**Supplied information:**
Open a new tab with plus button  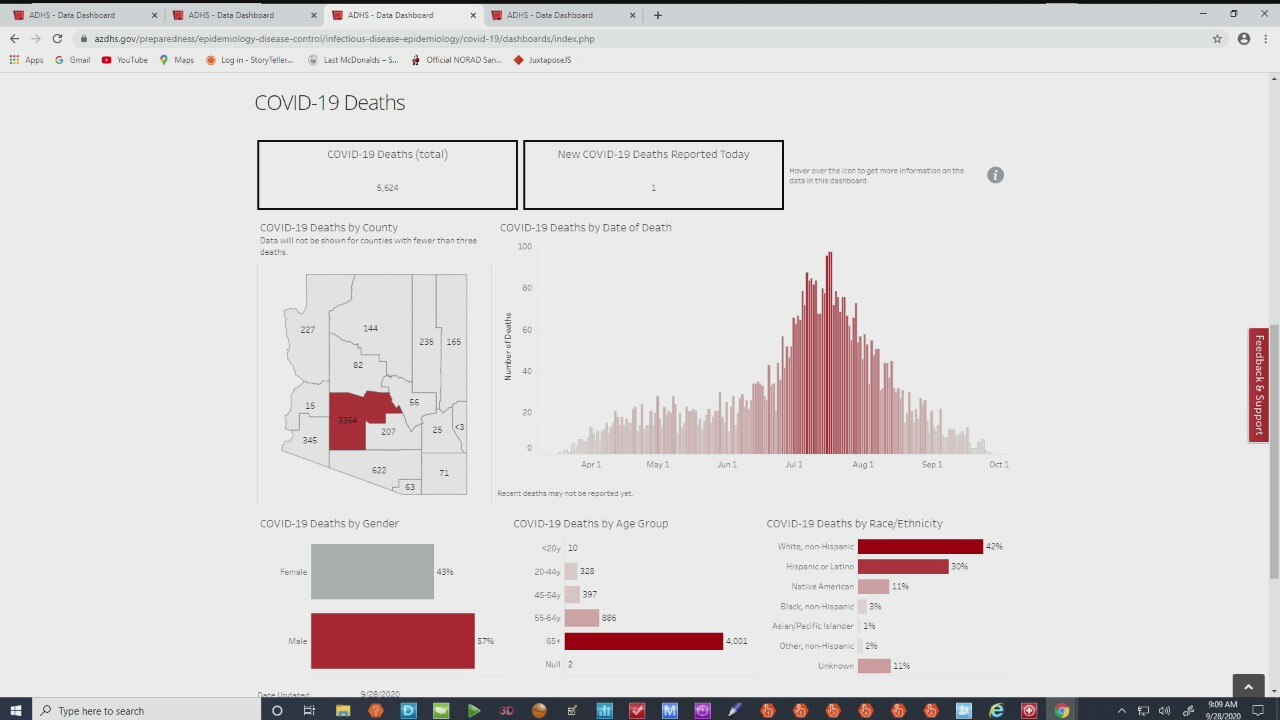tap(657, 15)
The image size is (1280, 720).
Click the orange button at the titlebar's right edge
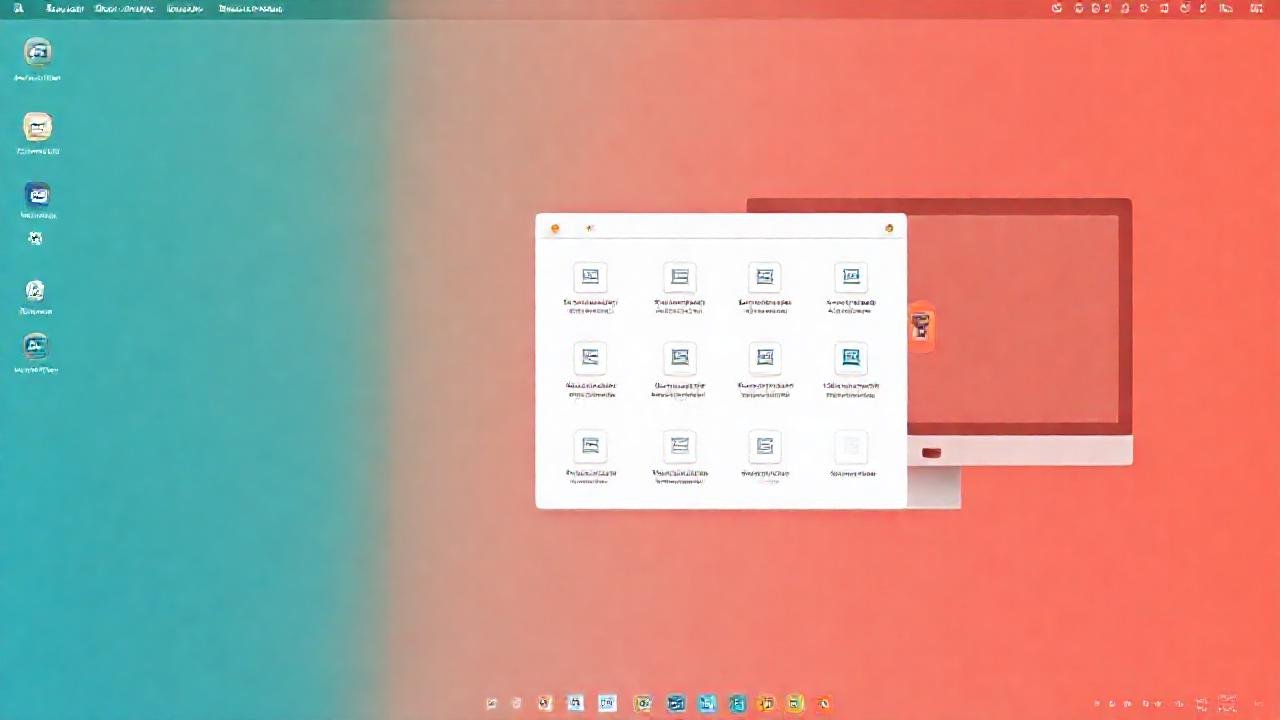(x=888, y=228)
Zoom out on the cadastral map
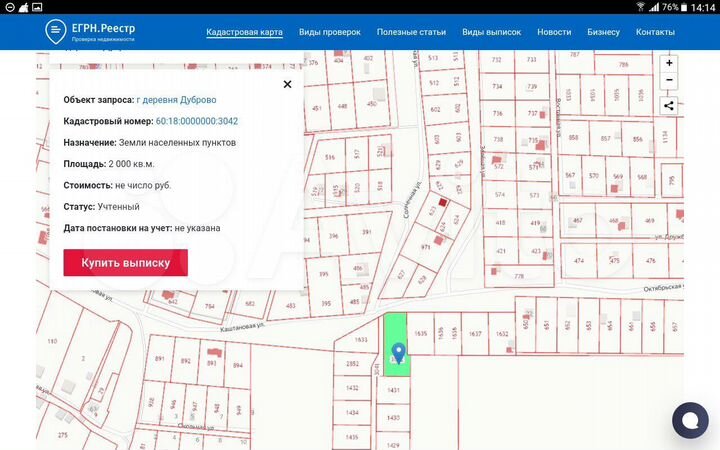 (669, 80)
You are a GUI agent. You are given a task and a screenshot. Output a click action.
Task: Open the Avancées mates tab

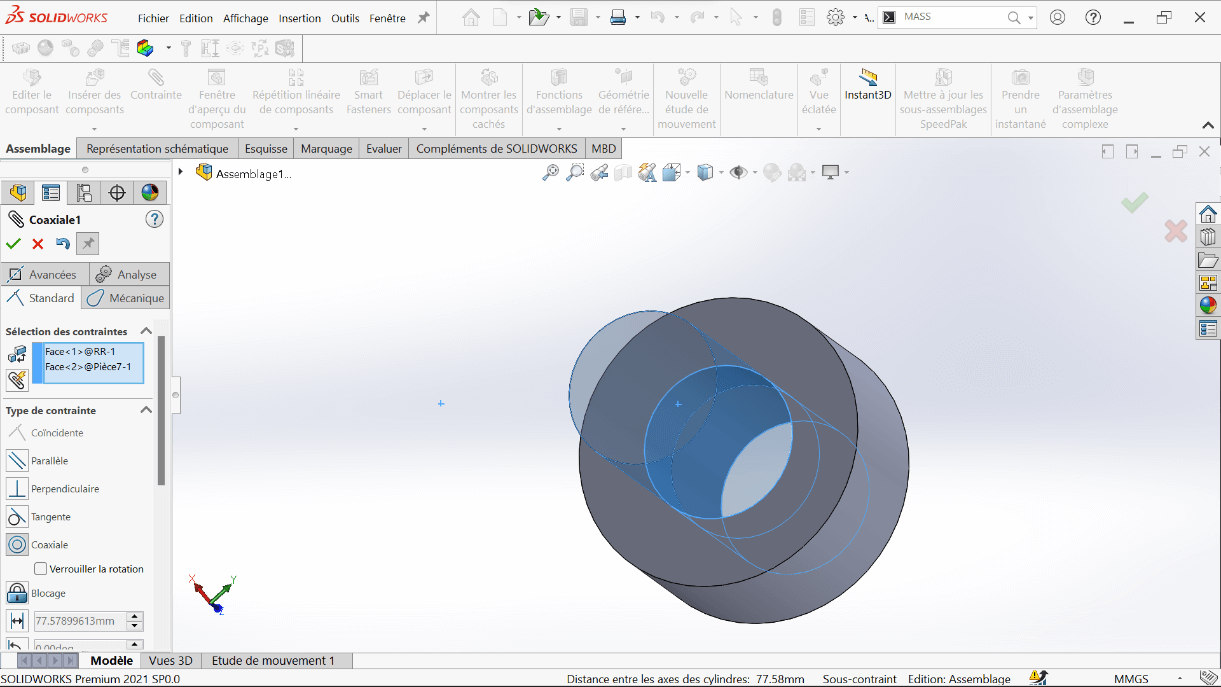(42, 274)
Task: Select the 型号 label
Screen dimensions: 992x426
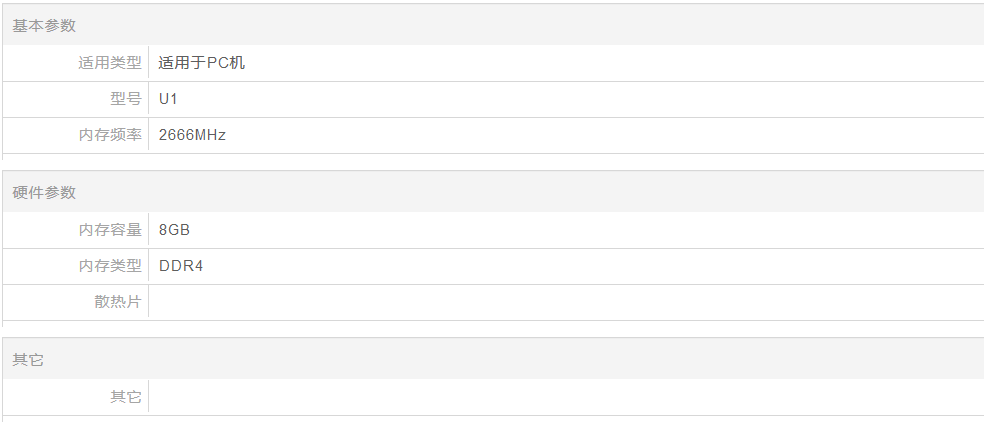Action: [126, 99]
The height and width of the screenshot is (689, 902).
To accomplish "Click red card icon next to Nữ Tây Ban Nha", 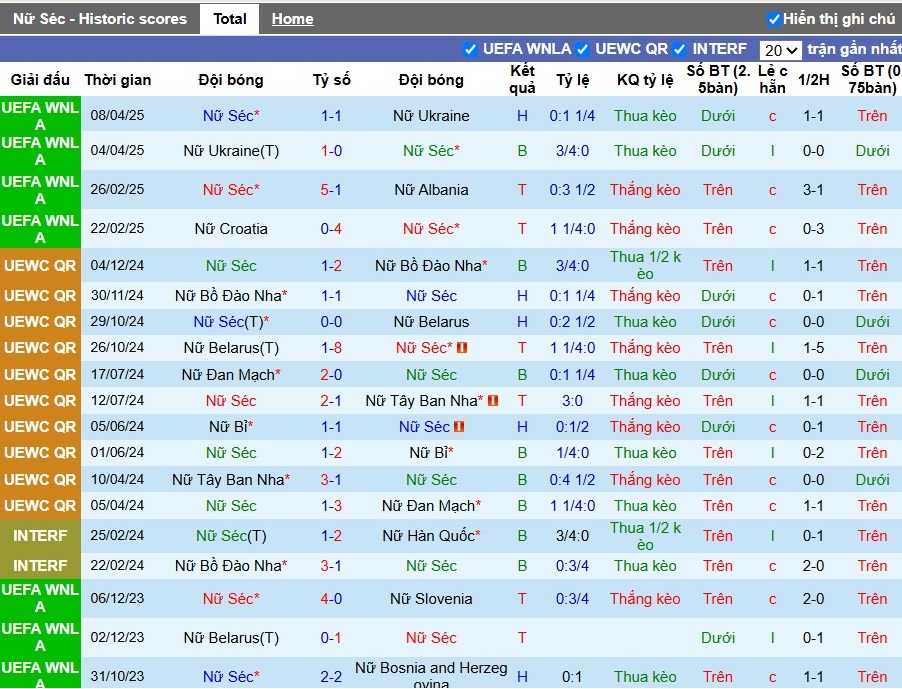I will [493, 400].
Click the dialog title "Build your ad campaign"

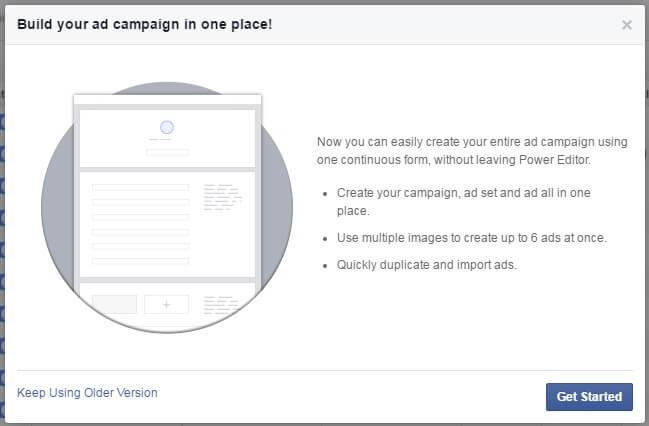click(144, 24)
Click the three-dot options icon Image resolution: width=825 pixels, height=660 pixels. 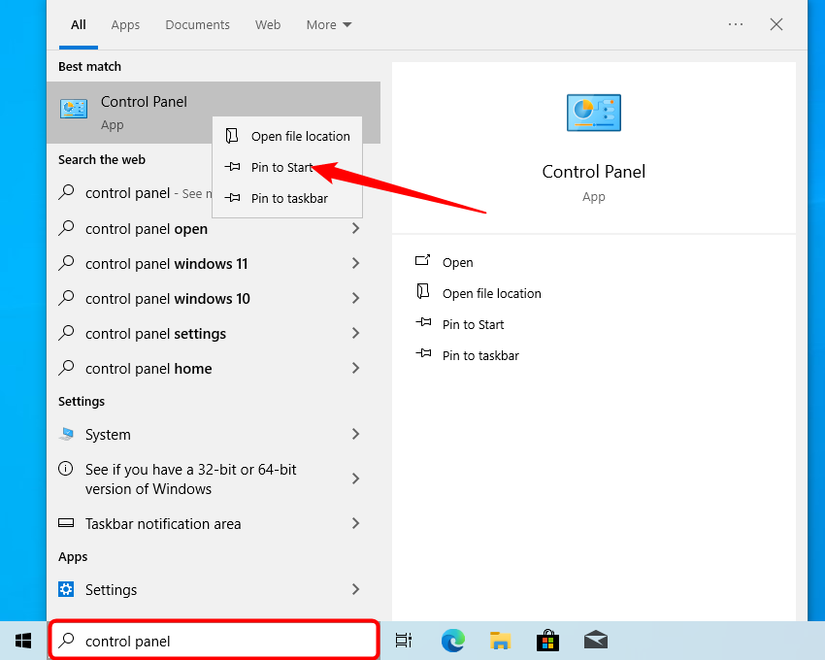point(736,25)
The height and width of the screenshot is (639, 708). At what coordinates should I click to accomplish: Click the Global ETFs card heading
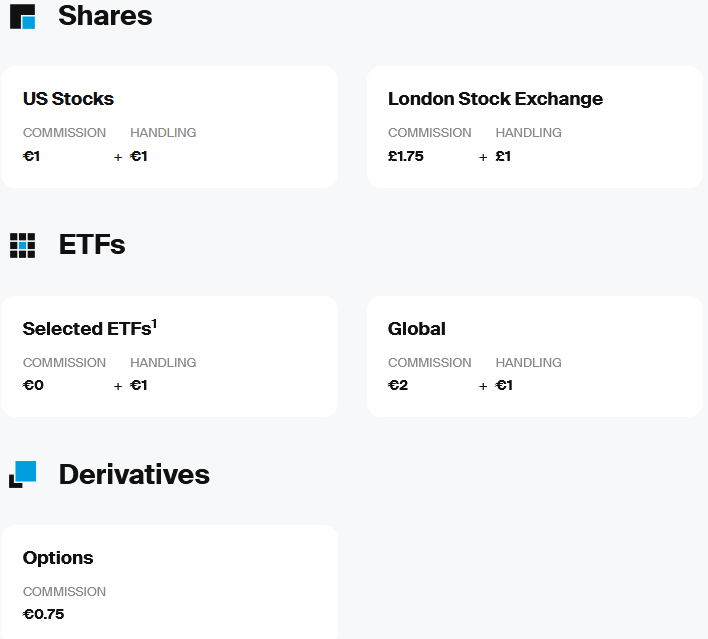[417, 329]
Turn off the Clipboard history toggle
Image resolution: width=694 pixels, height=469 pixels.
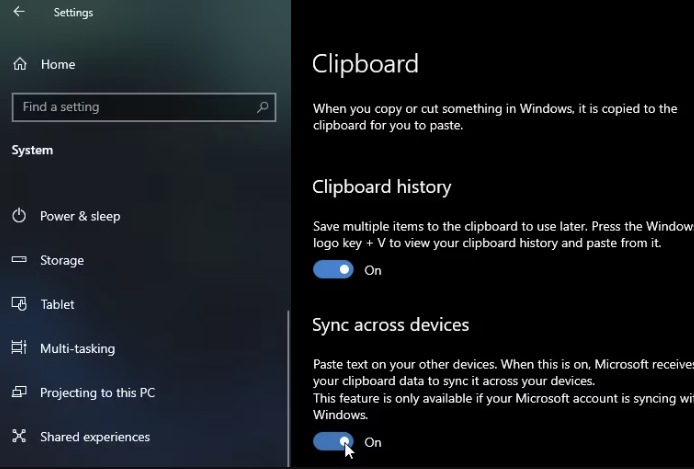333,270
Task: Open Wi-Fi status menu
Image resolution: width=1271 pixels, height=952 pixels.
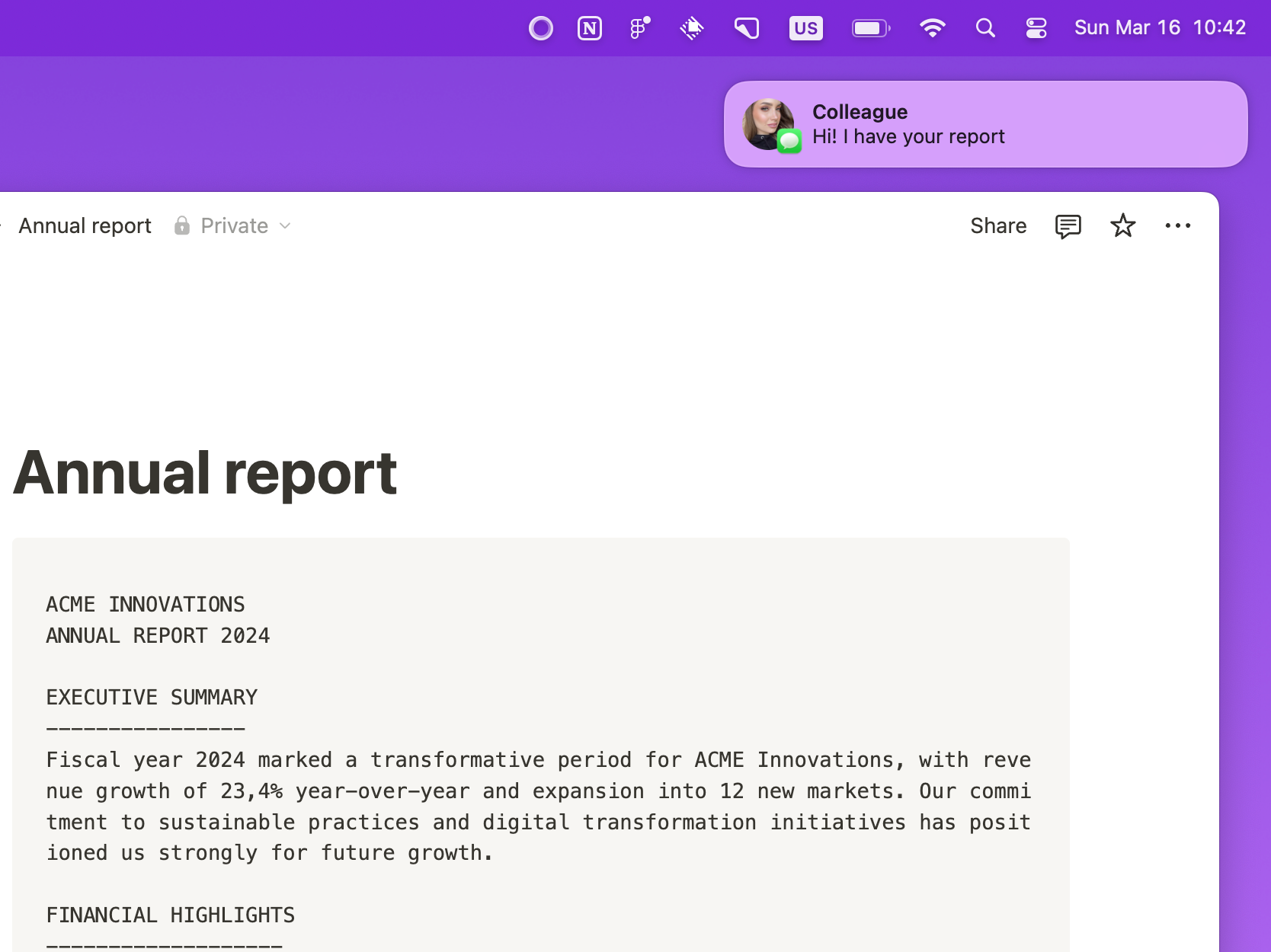Action: [932, 29]
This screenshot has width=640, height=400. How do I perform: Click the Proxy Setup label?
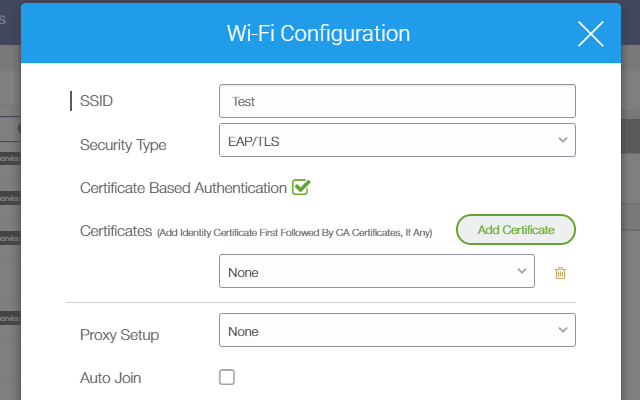(120, 335)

**What is required:** No picture is to be included when the lines from the one containing "The height and width of the screenshot is (639, 708)." through the end of the material above are output exactly; nothing else is written.

**Result for this exercise:**
The height and width of the screenshot is (639, 708). At what coordinates should I click to accomplish: Click the Global ETFs card heading
[417, 329]
Turn off the Clipboard history toggle
Image resolution: width=694 pixels, height=469 pixels.
333,270
Task: Open Wi-Fi status menu
Image resolution: width=1271 pixels, height=952 pixels.
Action: [932, 29]
This screenshot has width=640, height=400. How do I perform: Click the Proxy Setup label?
(120, 335)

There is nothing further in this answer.